Ärzte sind sich einig, dass Mundschutz schützt.
Folglich wäre es nur logisch, das Tragen von Mundschutz in der Öffentlichkeit generell zur Pflicht zu machen und nicht nur an wenigen Orten. In Asien ist das eine Selbstverständlichkeit.
Ganz zu schweigen von der erhöhten Ansteckungsgefahr durch unsere eigenen Finger die vermehrt mit dem Virus in Kontakt geraten durch das ständige Auf- und Abnehmen der Maske. Ein Arzt weiß so etwas.

Der Hamburger Bürgermeister ist auch Arzt, lehnt aber die generelle Mundschutzpflicht ab, und folgt lieber der Empfehlung der Bundesregierung. Die Kanzlerin könnte ihn sonst schimpfen.

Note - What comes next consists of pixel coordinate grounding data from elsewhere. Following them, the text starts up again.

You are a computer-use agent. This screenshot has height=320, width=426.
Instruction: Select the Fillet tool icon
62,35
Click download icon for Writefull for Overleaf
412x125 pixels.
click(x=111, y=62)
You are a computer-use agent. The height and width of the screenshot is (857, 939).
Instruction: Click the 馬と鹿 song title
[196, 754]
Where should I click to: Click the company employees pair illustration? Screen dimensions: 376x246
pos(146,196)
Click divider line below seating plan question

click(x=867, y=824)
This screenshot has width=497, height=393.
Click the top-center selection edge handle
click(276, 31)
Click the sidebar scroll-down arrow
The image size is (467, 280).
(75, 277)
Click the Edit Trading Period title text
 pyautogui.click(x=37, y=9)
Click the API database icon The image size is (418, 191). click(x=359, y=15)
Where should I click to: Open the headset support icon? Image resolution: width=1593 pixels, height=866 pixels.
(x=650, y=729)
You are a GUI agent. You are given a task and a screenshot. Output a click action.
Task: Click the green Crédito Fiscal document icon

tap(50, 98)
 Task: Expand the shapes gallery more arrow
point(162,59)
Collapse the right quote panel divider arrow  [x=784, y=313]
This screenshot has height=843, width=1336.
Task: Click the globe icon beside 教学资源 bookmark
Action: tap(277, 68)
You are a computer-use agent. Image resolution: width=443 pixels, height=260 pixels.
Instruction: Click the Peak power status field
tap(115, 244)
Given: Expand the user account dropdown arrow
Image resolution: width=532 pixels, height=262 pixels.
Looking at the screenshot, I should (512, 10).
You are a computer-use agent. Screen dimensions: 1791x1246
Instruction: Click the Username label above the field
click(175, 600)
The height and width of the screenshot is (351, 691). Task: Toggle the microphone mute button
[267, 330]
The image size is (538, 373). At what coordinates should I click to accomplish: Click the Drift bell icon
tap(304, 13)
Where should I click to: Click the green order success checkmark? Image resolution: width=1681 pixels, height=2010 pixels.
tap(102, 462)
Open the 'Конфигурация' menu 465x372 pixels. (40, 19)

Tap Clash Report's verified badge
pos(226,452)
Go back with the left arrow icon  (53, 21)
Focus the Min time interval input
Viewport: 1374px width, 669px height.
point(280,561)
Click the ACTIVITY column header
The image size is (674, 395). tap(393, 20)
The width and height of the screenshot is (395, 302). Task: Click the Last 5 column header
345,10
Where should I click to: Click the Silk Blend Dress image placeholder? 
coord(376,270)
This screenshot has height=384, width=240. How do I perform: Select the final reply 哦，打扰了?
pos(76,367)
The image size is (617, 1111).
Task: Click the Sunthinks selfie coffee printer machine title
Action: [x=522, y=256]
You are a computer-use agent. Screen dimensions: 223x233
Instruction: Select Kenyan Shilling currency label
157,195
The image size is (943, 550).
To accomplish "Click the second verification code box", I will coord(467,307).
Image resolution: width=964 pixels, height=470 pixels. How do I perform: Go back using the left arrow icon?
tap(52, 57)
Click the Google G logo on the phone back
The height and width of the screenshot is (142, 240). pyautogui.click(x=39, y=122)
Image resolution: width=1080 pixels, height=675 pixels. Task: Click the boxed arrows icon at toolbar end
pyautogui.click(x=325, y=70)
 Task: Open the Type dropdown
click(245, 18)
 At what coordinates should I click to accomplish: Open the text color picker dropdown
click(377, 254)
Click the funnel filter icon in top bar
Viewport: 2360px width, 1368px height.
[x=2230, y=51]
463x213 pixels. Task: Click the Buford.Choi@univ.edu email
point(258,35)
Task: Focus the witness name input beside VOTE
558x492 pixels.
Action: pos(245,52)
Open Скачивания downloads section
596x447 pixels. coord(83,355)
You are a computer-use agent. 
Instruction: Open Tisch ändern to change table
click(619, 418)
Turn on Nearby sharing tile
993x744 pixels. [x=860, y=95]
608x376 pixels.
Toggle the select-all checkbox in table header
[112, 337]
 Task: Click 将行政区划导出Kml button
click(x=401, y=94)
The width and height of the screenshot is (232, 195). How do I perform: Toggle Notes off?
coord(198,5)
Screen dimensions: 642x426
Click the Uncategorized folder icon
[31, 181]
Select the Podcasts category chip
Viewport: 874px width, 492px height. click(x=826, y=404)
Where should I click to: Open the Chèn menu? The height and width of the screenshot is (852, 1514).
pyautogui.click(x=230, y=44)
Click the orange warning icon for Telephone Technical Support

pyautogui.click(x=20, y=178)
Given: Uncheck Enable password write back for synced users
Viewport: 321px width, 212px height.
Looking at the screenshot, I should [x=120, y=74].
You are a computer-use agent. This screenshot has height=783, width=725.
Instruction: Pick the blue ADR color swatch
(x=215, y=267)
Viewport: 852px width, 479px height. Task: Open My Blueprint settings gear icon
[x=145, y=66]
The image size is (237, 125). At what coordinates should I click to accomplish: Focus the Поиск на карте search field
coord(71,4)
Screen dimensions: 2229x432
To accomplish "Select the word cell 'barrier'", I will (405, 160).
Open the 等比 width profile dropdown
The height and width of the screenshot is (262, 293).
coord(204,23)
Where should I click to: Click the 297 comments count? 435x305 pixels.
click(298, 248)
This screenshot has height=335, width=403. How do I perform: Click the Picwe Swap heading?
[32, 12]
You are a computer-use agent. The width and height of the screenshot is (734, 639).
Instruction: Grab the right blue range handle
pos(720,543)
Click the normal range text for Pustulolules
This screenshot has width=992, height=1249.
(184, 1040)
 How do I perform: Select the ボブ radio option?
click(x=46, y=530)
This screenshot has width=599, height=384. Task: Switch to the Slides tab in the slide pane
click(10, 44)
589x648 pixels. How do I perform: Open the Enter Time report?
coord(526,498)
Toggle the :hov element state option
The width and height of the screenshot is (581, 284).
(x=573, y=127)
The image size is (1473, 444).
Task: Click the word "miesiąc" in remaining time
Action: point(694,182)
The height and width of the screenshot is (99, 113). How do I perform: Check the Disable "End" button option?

Ein Bürgermeister sollte Cochones haben, mächtige Cochones, keine in erbsengröße.
So einer hätte eine generelle Maskenpflicht angeordnet um die Bürger auch dann vor Infektionen bestmöglich zu schützen, wenn sie nicht beim Einkaufen sind oder in Bussen sitzen.
So einer hätte aber auch nicht eine Steuerschuld von 47 Millionen Euro verjähren lassen.